WHAT THE EXERCISE ASKS
Please copy the data shown below, word for word.
------ THE INPUT
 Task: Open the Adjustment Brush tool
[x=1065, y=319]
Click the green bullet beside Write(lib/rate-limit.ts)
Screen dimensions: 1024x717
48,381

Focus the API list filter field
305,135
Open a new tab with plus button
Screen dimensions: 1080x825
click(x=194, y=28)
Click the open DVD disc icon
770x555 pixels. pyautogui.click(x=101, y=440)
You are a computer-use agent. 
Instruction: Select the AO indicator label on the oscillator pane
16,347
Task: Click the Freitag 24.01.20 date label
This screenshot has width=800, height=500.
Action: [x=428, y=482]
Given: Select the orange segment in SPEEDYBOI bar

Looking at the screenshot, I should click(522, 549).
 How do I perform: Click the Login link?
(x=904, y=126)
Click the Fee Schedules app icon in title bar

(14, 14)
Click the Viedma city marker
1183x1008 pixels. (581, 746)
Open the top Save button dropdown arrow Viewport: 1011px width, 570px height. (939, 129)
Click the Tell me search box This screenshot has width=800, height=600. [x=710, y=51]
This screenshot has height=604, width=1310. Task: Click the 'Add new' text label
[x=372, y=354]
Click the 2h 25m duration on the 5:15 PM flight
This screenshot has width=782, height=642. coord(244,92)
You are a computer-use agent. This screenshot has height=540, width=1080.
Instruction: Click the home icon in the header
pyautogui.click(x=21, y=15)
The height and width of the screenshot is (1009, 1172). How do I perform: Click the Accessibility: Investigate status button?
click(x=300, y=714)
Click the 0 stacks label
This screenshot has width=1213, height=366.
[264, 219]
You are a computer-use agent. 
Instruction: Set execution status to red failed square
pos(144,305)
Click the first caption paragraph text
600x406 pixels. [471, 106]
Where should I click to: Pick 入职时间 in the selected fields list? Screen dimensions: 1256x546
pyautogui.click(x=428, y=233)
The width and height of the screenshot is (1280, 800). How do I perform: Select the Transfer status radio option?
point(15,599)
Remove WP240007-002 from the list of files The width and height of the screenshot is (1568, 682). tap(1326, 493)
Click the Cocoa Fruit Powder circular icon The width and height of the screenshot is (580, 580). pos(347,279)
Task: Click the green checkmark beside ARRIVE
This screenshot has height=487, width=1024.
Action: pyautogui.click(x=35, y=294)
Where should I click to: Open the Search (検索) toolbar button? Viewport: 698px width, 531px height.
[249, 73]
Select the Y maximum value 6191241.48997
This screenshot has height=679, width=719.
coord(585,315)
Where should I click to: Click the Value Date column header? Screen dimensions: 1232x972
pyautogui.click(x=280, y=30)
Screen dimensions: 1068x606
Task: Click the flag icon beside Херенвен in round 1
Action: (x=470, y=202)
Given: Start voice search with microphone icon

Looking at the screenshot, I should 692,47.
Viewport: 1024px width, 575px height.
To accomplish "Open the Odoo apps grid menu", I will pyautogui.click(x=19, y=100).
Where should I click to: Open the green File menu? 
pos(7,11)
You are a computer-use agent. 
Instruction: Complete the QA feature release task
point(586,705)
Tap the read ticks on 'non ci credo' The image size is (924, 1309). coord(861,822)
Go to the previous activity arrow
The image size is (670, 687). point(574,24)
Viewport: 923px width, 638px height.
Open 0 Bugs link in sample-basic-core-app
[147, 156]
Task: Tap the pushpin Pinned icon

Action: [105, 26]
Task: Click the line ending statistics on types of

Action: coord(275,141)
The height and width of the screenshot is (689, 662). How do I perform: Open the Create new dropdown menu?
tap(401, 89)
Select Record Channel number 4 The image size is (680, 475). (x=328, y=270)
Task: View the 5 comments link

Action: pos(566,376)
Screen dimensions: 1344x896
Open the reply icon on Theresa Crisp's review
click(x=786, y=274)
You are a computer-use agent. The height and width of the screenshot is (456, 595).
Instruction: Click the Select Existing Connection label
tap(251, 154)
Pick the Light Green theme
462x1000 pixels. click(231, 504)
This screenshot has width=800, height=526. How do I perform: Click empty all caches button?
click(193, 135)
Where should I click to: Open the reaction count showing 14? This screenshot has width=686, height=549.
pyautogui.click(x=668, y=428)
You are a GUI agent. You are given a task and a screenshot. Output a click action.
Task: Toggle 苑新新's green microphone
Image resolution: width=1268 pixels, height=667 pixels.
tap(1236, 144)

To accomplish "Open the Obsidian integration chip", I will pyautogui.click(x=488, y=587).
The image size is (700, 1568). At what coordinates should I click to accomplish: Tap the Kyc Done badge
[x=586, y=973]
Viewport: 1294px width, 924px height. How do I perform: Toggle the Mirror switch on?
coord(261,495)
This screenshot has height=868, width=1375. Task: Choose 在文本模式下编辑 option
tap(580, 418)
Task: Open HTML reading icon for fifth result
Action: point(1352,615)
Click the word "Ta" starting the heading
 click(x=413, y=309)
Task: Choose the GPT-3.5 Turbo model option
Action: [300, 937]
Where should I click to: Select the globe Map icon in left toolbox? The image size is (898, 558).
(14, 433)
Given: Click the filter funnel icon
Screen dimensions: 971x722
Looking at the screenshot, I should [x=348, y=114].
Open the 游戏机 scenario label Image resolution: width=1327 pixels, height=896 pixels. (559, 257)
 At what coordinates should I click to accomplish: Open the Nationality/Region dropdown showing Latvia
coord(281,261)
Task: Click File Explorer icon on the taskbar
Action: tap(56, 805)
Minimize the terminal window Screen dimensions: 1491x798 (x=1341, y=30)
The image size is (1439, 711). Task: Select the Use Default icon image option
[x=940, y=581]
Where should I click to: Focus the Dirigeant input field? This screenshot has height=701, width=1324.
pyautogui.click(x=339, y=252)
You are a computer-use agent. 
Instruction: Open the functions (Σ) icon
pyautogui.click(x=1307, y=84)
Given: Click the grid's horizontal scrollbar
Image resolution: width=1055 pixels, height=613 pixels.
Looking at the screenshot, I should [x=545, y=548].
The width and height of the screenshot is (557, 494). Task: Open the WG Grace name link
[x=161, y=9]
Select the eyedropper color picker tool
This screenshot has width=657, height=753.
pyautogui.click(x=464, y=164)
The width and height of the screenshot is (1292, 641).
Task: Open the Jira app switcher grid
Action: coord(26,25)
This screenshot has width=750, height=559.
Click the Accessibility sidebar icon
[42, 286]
------------
ANSWER TO THE PROBLEM
 Task: Open the Adjustment Brush tool
[x=1065, y=319]
Click the green bullet beside Write(lib/rate-limit.ts)
Screen dimensions: 1024x717
48,381

Focus the API list filter field
305,135
Open a new tab with plus button
Screen dimensions: 1080x825
click(x=194, y=28)
Click the open DVD disc icon
770x555 pixels. pyautogui.click(x=101, y=440)
You are a computer-use agent. 
Instruction: Select the AO indicator label on the oscillator pane
16,347
Task: Click the Freitag 24.01.20 date label
This screenshot has width=800, height=500.
Action: [x=428, y=482]
Given: Select the orange segment in SPEEDYBOI bar

Looking at the screenshot, I should click(522, 549).
 How do I perform: Click the Login link?
(x=904, y=126)
Click the Fee Schedules app icon in title bar

(14, 14)
Click the Viedma city marker
1183x1008 pixels. (581, 746)
Open the top Save button dropdown arrow Viewport: 1011px width, 570px height. (939, 129)
Click the Tell me search box This screenshot has width=800, height=600. [x=710, y=51]
This screenshot has height=604, width=1310. Task: Click the 'Add new' text label
[x=372, y=354]
Click the 2h 25m duration on the 5:15 PM flight
This screenshot has width=782, height=642. coord(244,92)
You are a computer-use agent. This screenshot has height=540, width=1080.
Instruction: Click the home icon in the header
pyautogui.click(x=21, y=15)
The height and width of the screenshot is (1009, 1172). How do I perform: Click the Accessibility: Investigate status button?
click(x=300, y=714)
Click the 0 stacks label
This screenshot has width=1213, height=366.
[264, 219]
You are a computer-use agent. 
Instruction: Set execution status to red failed square
pos(144,305)
Click the first caption paragraph text
600x406 pixels. [471, 106]
Where should I click to: Pick 入职时间 in the selected fields list? Screen dimensions: 1256x546
pyautogui.click(x=428, y=233)
The width and height of the screenshot is (1280, 800). How do I perform: Select the Transfer status radio option?
point(15,599)
Remove WP240007-002 from the list of files The width and height of the screenshot is (1568, 682). tap(1326, 493)
Click the Cocoa Fruit Powder circular icon The width and height of the screenshot is (580, 580). pos(347,279)
Task: Click the green checkmark beside ARRIVE
This screenshot has height=487, width=1024.
Action: pyautogui.click(x=35, y=294)
Where should I click to: Open the Search (検索) toolbar button? Viewport: 698px width, 531px height.
[249, 73]
Select the Y maximum value 6191241.48997
This screenshot has height=679, width=719.
coord(585,315)
Where should I click to: Click the Value Date column header? Screen dimensions: 1232x972
pyautogui.click(x=280, y=30)
Screen dimensions: 1068x606
Task: Click the flag icon beside Херенвен in round 1
Action: (x=470, y=202)
Given: Start voice search with microphone icon

Looking at the screenshot, I should 692,47.
Viewport: 1024px width, 575px height.
To accomplish "Open the Odoo apps grid menu", I will pyautogui.click(x=19, y=100).
Where should I click to: Open the green File menu? 
pos(7,11)
You are a computer-use agent. 
Instruction: Complete the QA feature release task
point(586,705)
Tap the read ticks on 'non ci credo' The image size is (924, 1309). coord(861,822)
Go to the previous activity arrow
The image size is (670, 687). point(574,24)
Viewport: 923px width, 638px height.
Open 0 Bugs link in sample-basic-core-app
[147, 156]
Task: Tap the pushpin Pinned icon

Action: [105, 26]
Task: Click the line ending statistics on types of

Action: coord(275,141)
The height and width of the screenshot is (689, 662). How do I perform: Open the Create new dropdown menu?
tap(401, 89)
Select Record Channel number 4 The image size is (680, 475). (x=328, y=270)
Task: View the 5 comments link

Action: pos(566,376)
Screen dimensions: 1344x896
Open the reply icon on Theresa Crisp's review
click(x=786, y=274)
You are a computer-use agent. The height and width of the screenshot is (456, 595).
Instruction: Click the Select Existing Connection label
tap(251, 154)
Pick the Light Green theme
462x1000 pixels. click(231, 504)
This screenshot has width=800, height=526. How do I perform: Click empty all caches button?
click(193, 135)
Where should I click to: Open the reaction count showing 14? This screenshot has width=686, height=549.
pyautogui.click(x=668, y=428)
You are a GUI agent. You are given a task and a screenshot. Output a click action.
Task: Toggle 苑新新's green microphone
Image resolution: width=1268 pixels, height=667 pixels.
tap(1236, 144)

To accomplish "Open the Obsidian integration chip", I will pyautogui.click(x=488, y=587).
The image size is (700, 1568). At what coordinates should I click to accomplish: Tap the Kyc Done badge
[x=586, y=973]
Viewport: 1294px width, 924px height. How do I perform: Toggle the Mirror switch on?
coord(261,495)
This screenshot has height=868, width=1375. Task: Choose 在文本模式下编辑 option
tap(580, 418)
Task: Open HTML reading icon for fifth result
Action: point(1352,615)
Click the word "Ta" starting the heading
 click(x=413, y=309)
Task: Choose the GPT-3.5 Turbo model option
Action: [300, 937]
Where should I click to: Select the globe Map icon in left toolbox? The image size is (898, 558).
(14, 433)
Given: Click the filter funnel icon
Screen dimensions: 971x722
Looking at the screenshot, I should [x=348, y=114].
Open the 游戏机 scenario label Image resolution: width=1327 pixels, height=896 pixels. (559, 257)
 At what coordinates should I click to accomplish: Open the Nationality/Region dropdown showing Latvia
coord(281,261)
Task: Click File Explorer icon on the taskbar
Action: tap(56, 805)
Minimize the terminal window Screen dimensions: 1491x798 (x=1341, y=30)
The image size is (1439, 711). Task: Select the Use Default icon image option
[x=940, y=581]
Where should I click to: Focus the Dirigeant input field? This screenshot has height=701, width=1324.
pyautogui.click(x=339, y=252)
You are a computer-use agent. 
Instruction: Open the functions (Σ) icon
pyautogui.click(x=1307, y=84)
Given: Click the grid's horizontal scrollbar
Image resolution: width=1055 pixels, height=613 pixels.
Looking at the screenshot, I should [x=545, y=548].
The width and height of the screenshot is (557, 494). Task: Open the WG Grace name link
[x=161, y=9]
Select the eyedropper color picker tool
This screenshot has width=657, height=753.
pyautogui.click(x=464, y=164)
The width and height of the screenshot is (1292, 641).
Task: Open the Jira app switcher grid
Action: coord(26,25)
This screenshot has width=750, height=559.
Click the Accessibility sidebar icon
[42, 286]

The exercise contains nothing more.